▶ **TEXT SHOWN**:
--------

So, here he had made a dessert from scratch, baked it, placed the fruit on top, and was anxiously waiting for us to eat it.  But, I must say, the final presentation of the dish was very beautiful, and it almost look like it was made by a seasoned cook...but I still knew what it was made of.

As I hesitated to allow my taste buds to sample his perceived delicacy, I wondered what I was going to do if it was atrocious.  I shuttered at the thought of the healthy pita holding the sweets together.  I was afraid, very afraid.  Obviously, I did not want to squish any future desires for him to cook, and I certainly did not want to hurt his feelings after his valiant effort, so I practiced my surprised and pleased face in my mind, waiting for the right moment to let it show.

I took a bite...hmmmmm....yeah, there's the cinnamon...but just a hint of it...nice...yum, there's the chocolate sauce and melted marshmallows....hmmm, like a s'more...not bad....Snickers bar piece...uh-huh...tasty...and the pita...crunchy enough from the oven that it all blended together rather well.  HA!  I did not have to fake it!  It was actually, okay!  I don't think it will make the dessert menu at Legal Seafood or Ruth's Chris Steakhouse, but it wasn't bad, I must say.  Yes, I was impressed...that is, until the next day when he wanted to do it again, but with white sandwich bread (he used all of the pita), Nutella, cinnamon, and cheese...

Saturday, December 18, 2010

He has a bright future in acting...

This past week my son took a giant step forward in the pursuit of a lucrative acting career.  His dream of working for George Lucas is turning into a reality right before our eyes.  And it is moments like these that I can say that I am glad to have been a part of the journey.  Yes, I can say that, but I am not...not this time, anyway.

My son's school held it's annual winter program last Thursday at a building that some said was a church.  This "church" however, was none like I have ever seen before.  Before I go on, let me say that I am in no way making fun of any religion, church, practice, belief, or anything like that, rather I am just giving you my interpretation of what my eyes saw, and I will let you be the judge from there.  In addition, I suppose the Greater Being (insert preferred name descriptor here)  is everywhere, so the building itself could be anything from nothing to the most ostentatious structure in the world, right?  Anyway, enough with the disclaimer...

So, we pull into an office park full of medical offices and other types of businesses.  Smack in the middle, we find the, umm, church.  It stands a few stories tall, and has a very mall/office building look to it.  The congregation has a choice of two doors to enter where the sermons take place, but we will get to that later.

--------

▶ **PROVIDED DATA**:
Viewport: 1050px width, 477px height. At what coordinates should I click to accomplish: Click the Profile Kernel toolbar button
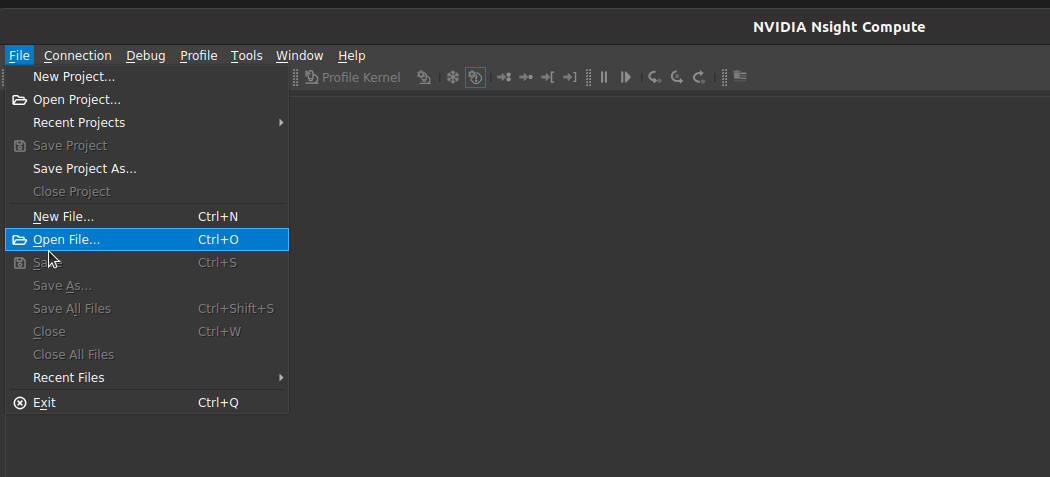click(352, 77)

--------

Translate this sentence from the blog excerpt above into Spanish: "His dream of working for George Lucas is turning into a reality right before our eyes."

▶ **ANSWER AREA**: Su sueño de trabajar para George Lucas se está haciendo realidad ante nuestros propios ojos.